成績のあまり良くないリンには夢のまた夢だ。ダリアや寮母に聞かれたら、真顔で諭されるだろう。現実を見ろ、と。
でもマリアラになら言える。
やはりマリアラは、頷いた。
「うん、ごめん、あの時ミフから聞いてた。頑張ってね、リン。応援する」
「ありがとう。頑張るよ」
『魔力の弱い』マリアラは、薬の勉強をしているそうだ。なるべく少ない魔力で最大の効果をあげられるよう、努力しているのだろう。確かにマリアラだとリンは思う。真面目で頑固で勉強家で頑張り屋で、不器用なマリアラだ。
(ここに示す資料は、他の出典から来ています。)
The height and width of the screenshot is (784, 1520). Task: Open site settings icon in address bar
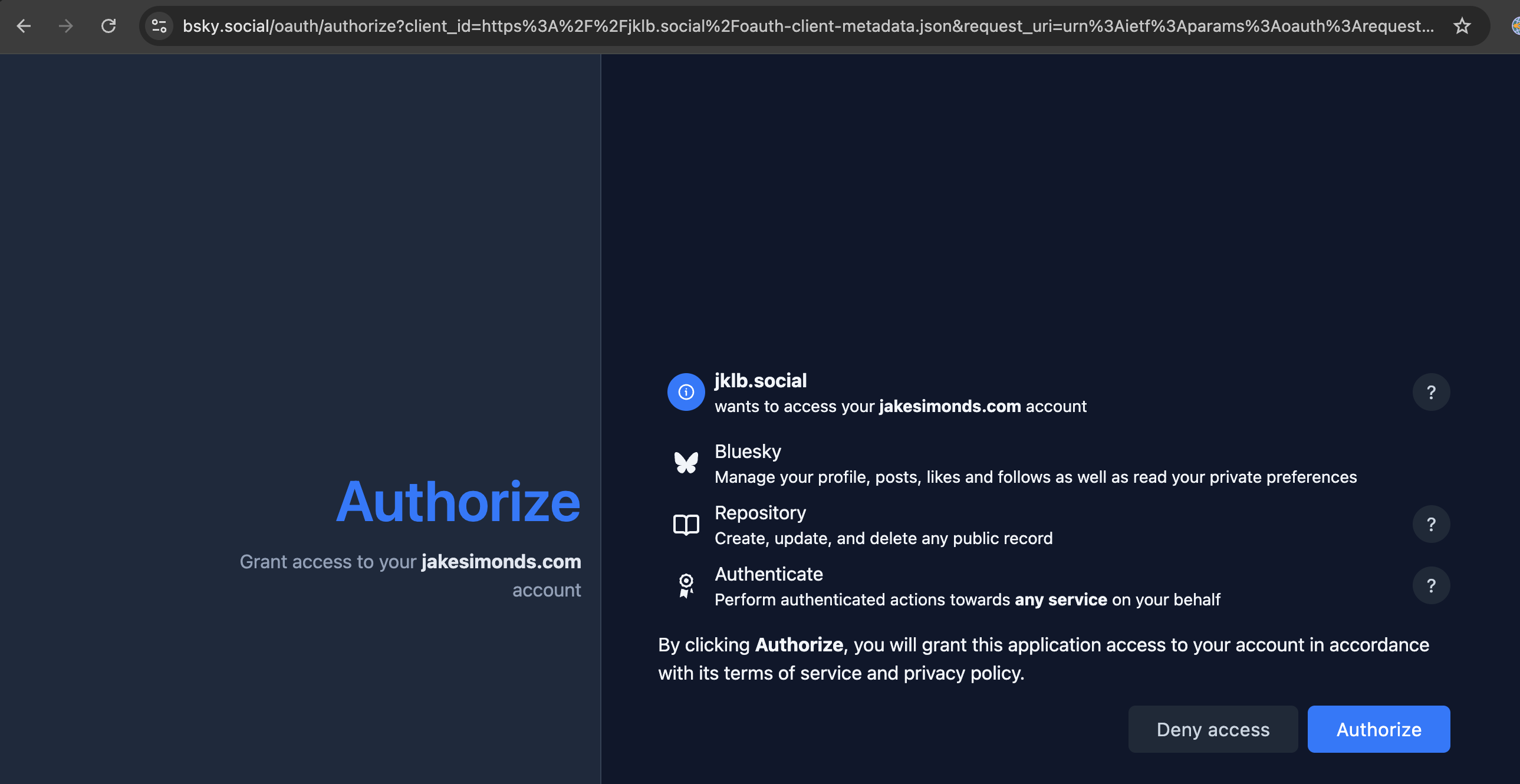pyautogui.click(x=159, y=26)
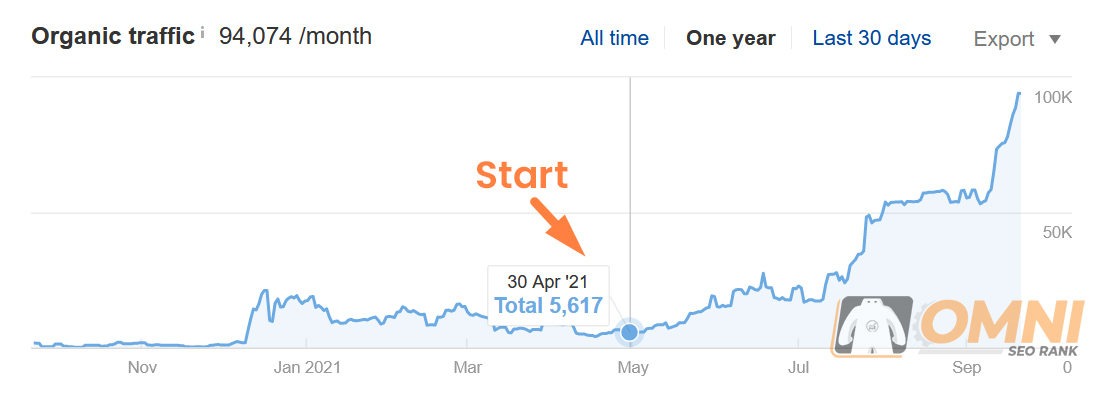Viewport: 1099px width, 404px height.
Task: Click the May label on the time axis
Action: tap(633, 368)
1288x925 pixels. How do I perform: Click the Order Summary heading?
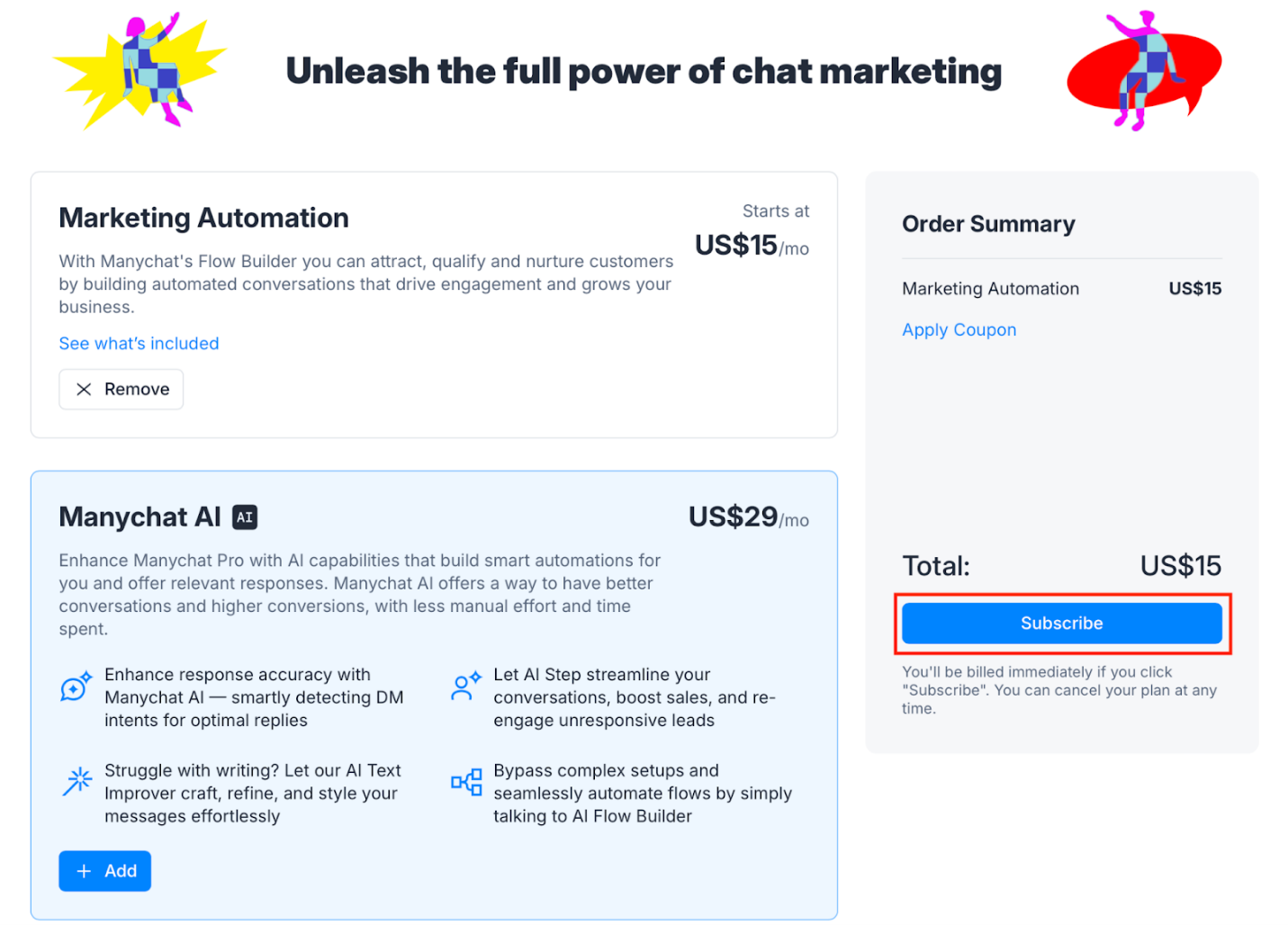pos(988,224)
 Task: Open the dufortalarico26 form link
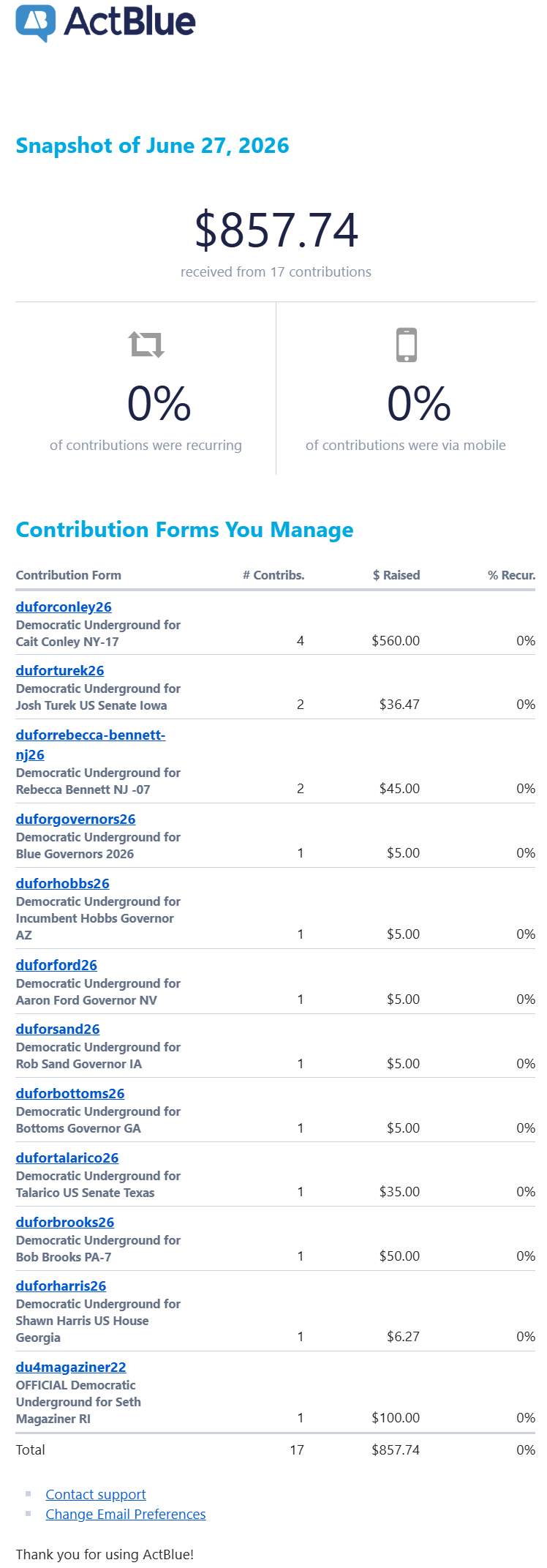[67, 1158]
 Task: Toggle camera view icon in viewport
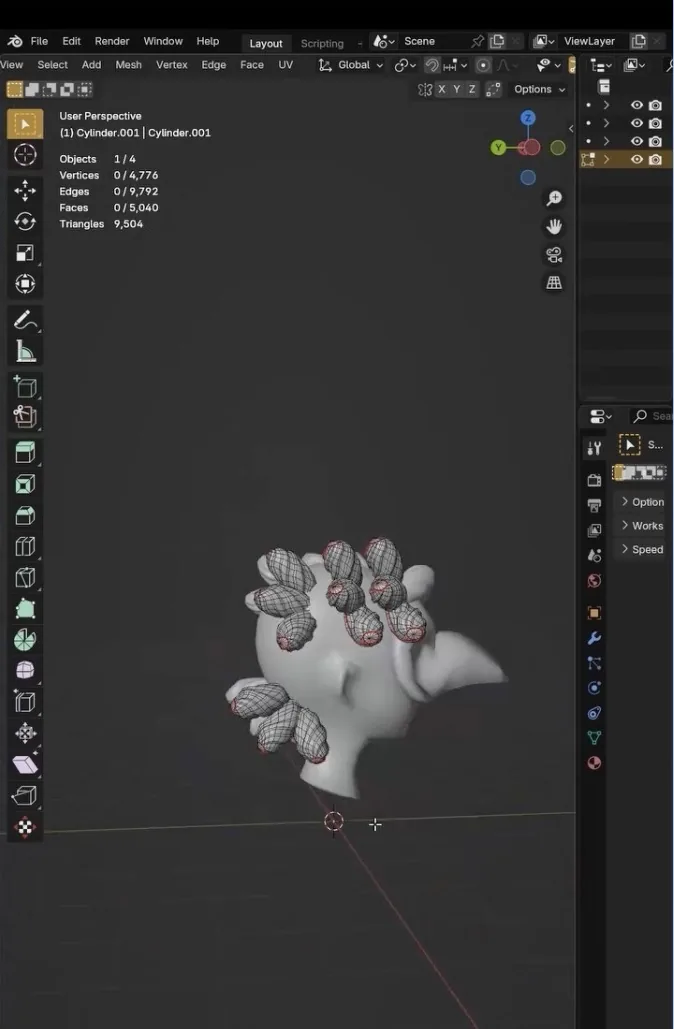555,255
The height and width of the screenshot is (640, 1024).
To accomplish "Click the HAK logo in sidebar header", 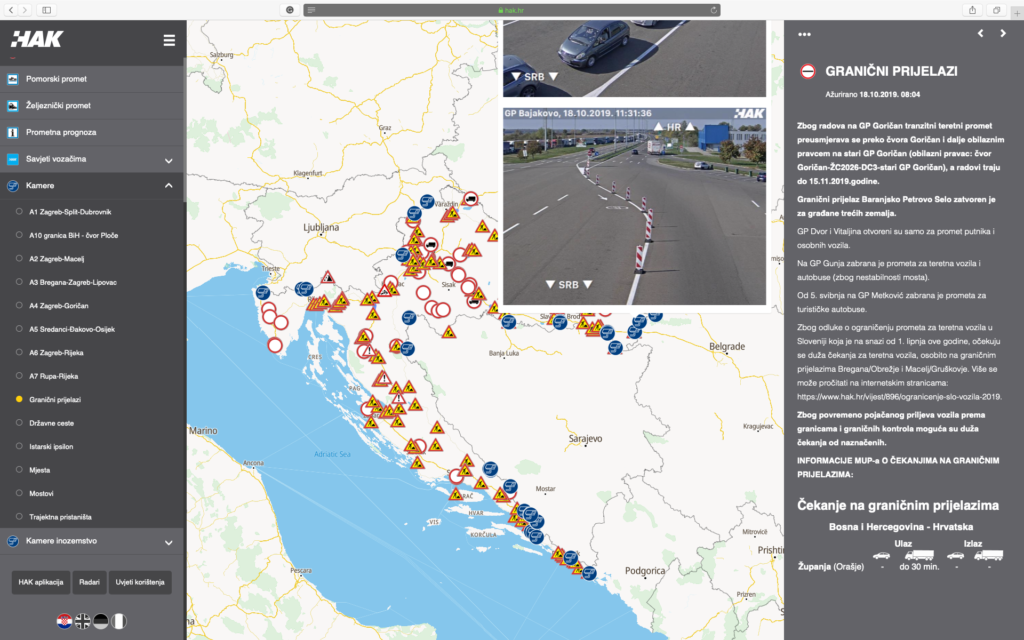I will click(37, 40).
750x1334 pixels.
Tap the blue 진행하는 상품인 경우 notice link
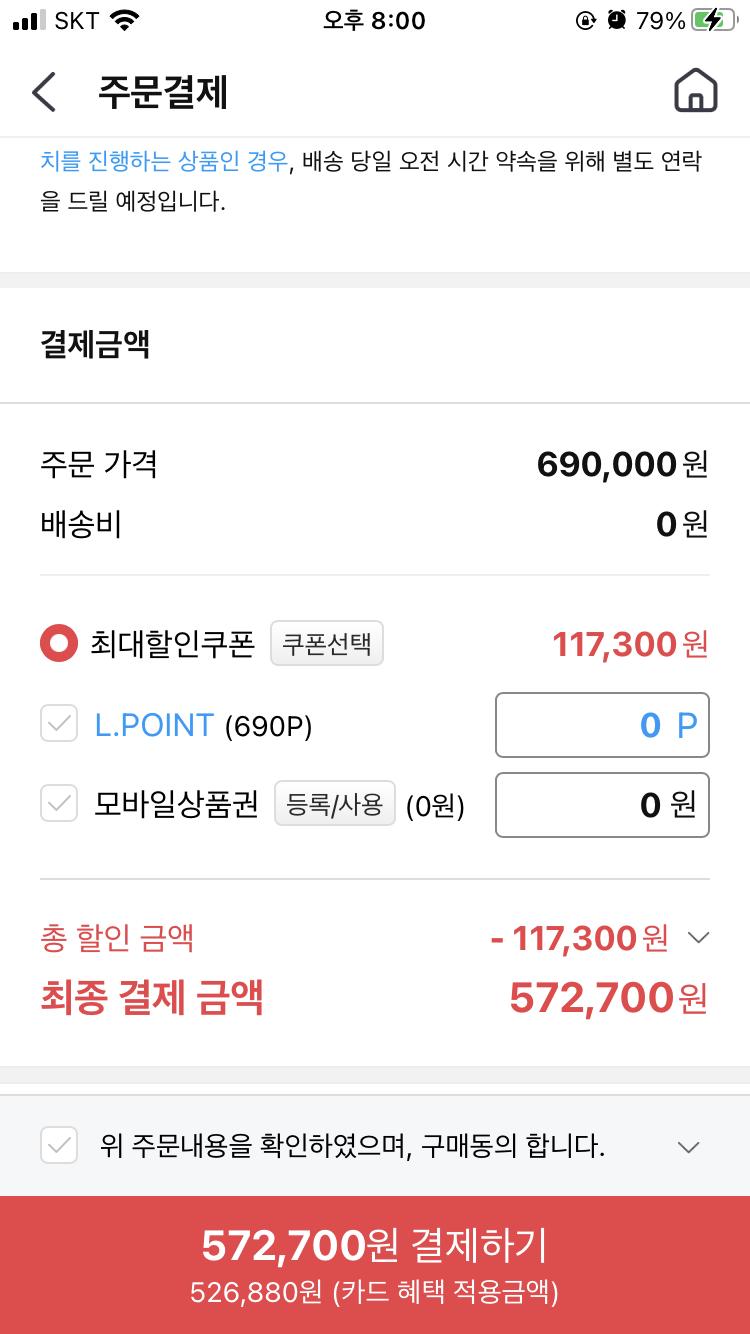[165, 161]
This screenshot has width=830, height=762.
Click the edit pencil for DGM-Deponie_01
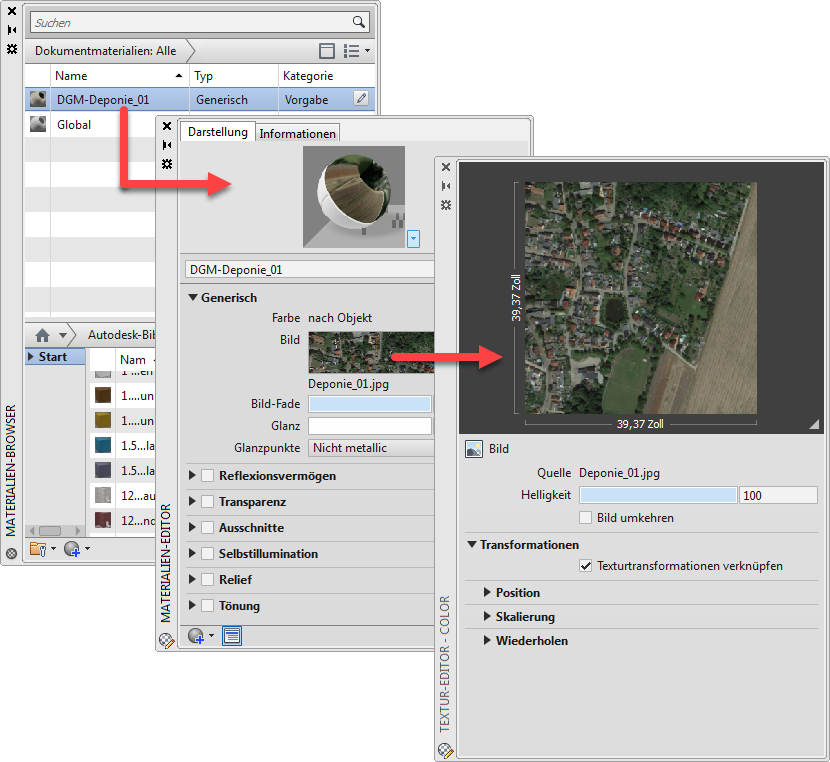click(x=361, y=99)
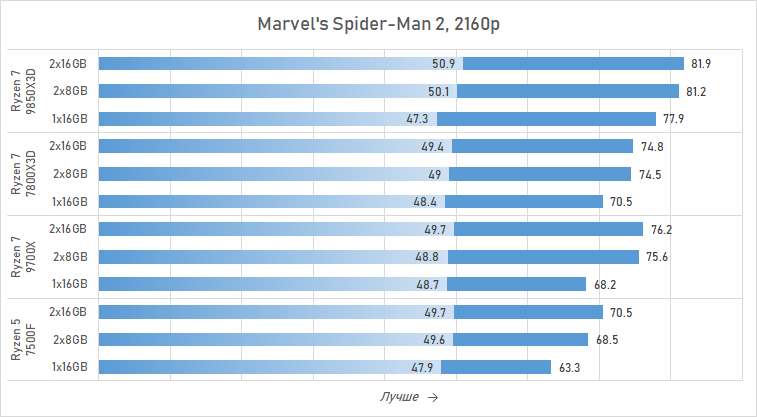Viewport: 757px width, 417px height.
Task: Click the 2x16GB label under Ryzen 7 9850X3D
Action: point(68,63)
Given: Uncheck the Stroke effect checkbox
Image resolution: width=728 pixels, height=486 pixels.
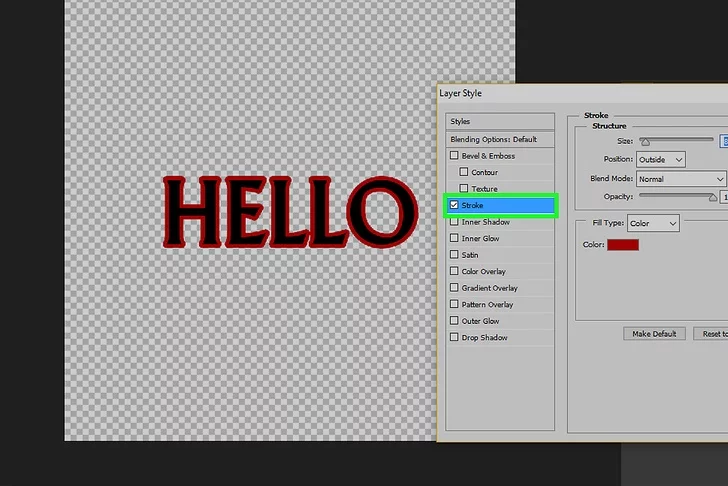Looking at the screenshot, I should 455,205.
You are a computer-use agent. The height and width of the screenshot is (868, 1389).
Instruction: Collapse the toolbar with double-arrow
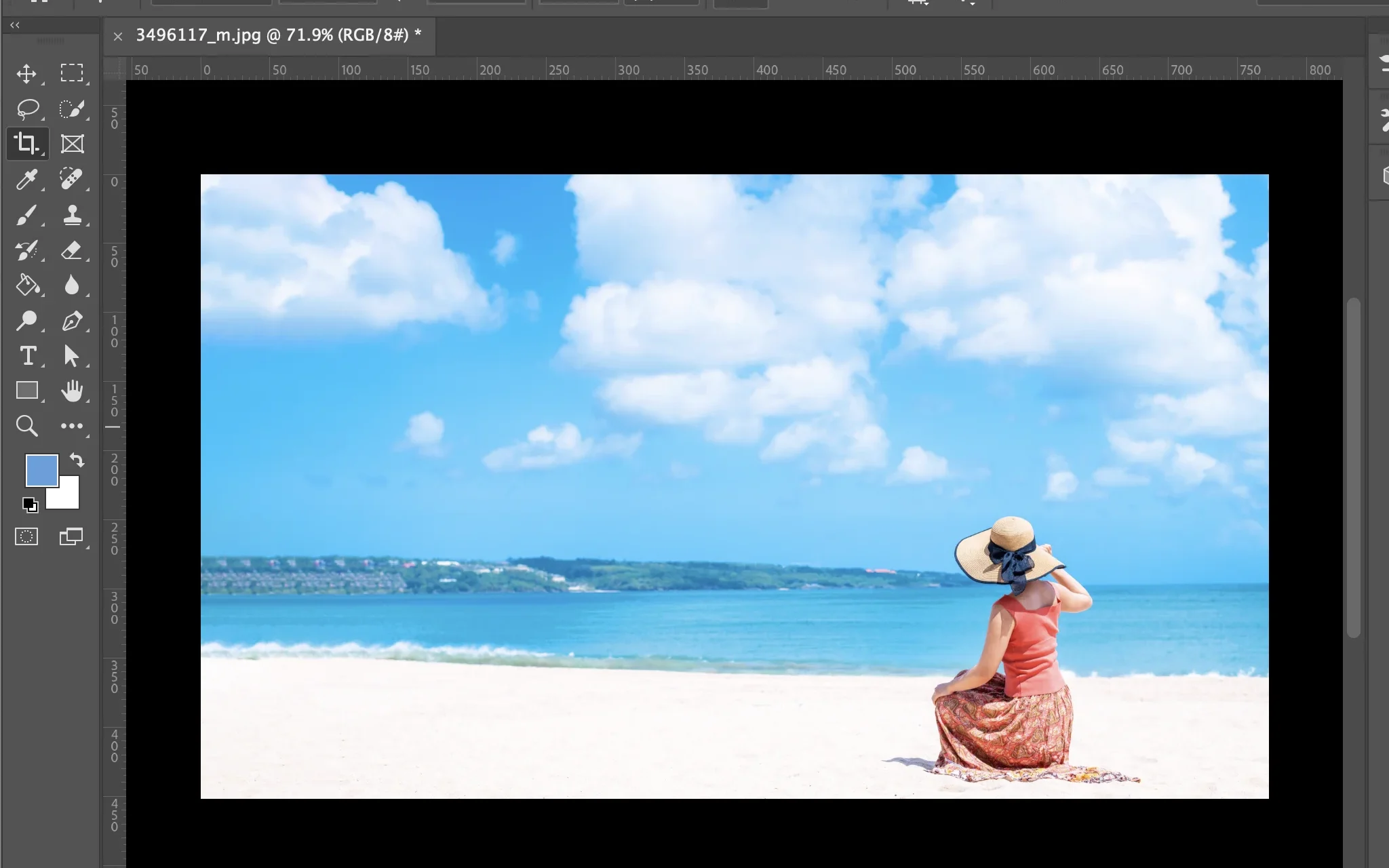(15, 25)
ならば自分もできるだけのことをしよう、と、思ったのだ。
孵化しなかった、魔力の弱い、ただの人間である自分を、言い訳にするのはもうやめよう。
寮の玄関が近い。最後にと、リンは囁いた。
「で、ねーねー、相棒はどうなった? 誰になったの?」
「あ、それが――」
マリアラが言いかけた、その時だ。
がばあっ! と、寮の玄関が開いた。
「あ、こっ、こんにちは! えっと、えっと、りりリンの友達? あたしダリアです。リンの同室なの! よろしく!」
ダリアがものすごい勢いで『偶然通りかかり』、リンは思わず吹き出した。まったく不自然な通りかかり方だった。マリアラは目を丸くしており、ダリアがリンに抗議する。
「何で笑うのよ!」
「だあってダリア、焦り過ぎー!」
「うるさあい! ちょちょちょっと手がっ、すべったんだもん!」
いつも冷静にリンを諌めるくせに、さっきまであんなに落ち着いていたくせに、意外に緊張していたらしい。リンは笑って、マリアラに言った。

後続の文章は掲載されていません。